Share experiences and get support around labour, birth and recovery.

Would you rather be induced or have a cesarean?

59 replies

macdat · 02/03/2016 17:29

I've heard that many women who are induced don't progress fast enough so end up needing a cesarean anyway so you may as well skip the whole induction and go straight for the section.
I've also read that at other times the labour progresses too fast and you go from nothing to full on contractions too quickly and don't have time to build yourself up with the pain.
But obviously, cesarean is a major surgery...
Both seem to have pros and cons.

I always like hearing from people on here because you all tell it like it is.
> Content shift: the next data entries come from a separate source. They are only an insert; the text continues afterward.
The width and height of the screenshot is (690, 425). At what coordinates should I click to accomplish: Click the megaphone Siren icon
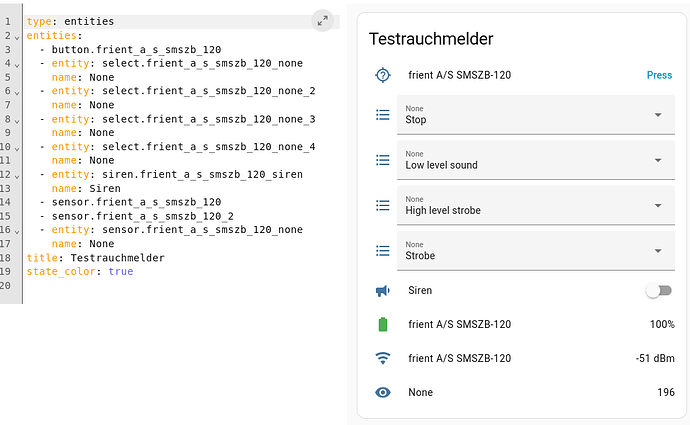[x=382, y=291]
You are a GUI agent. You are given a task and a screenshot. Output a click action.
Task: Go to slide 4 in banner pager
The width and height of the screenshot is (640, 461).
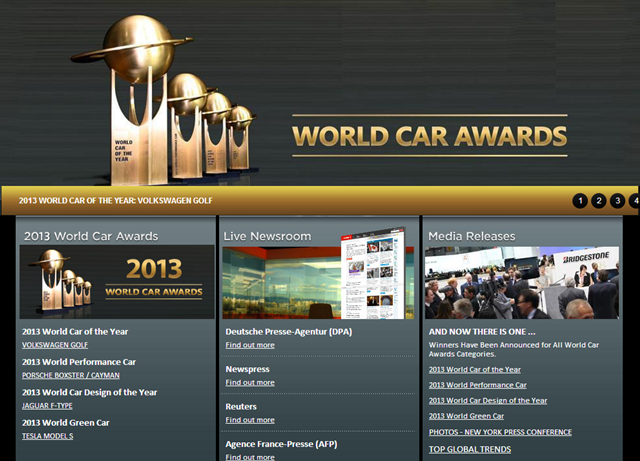click(635, 201)
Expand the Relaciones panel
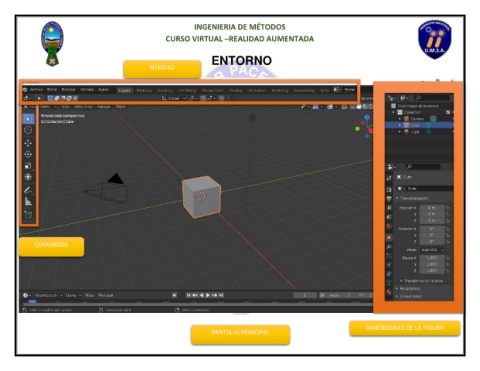480x371 pixels. coord(408,288)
It makes it much better for first time mums like myself to make choices. So please give your opinions on this.
My situation right now is- 33 weeks, transverse baby and being told to consider being induced because they think the baby will be quite large if I go to 40 weeks. I've been scared of labour since day one anyway and have even been having nightmares because of it.
If baby doesn't turn I'll have cesarean anyway, but if she does turn, I'm considering asking for a cesarean instead of being induced.

OP posts:
Ludways · 04/03/2016 16:31

Two inductions, two caesareans. First was awful, second was a breeze, even though it was much more of an emergency. I'd try again for a vag birth but I'd say no to induction and just wait.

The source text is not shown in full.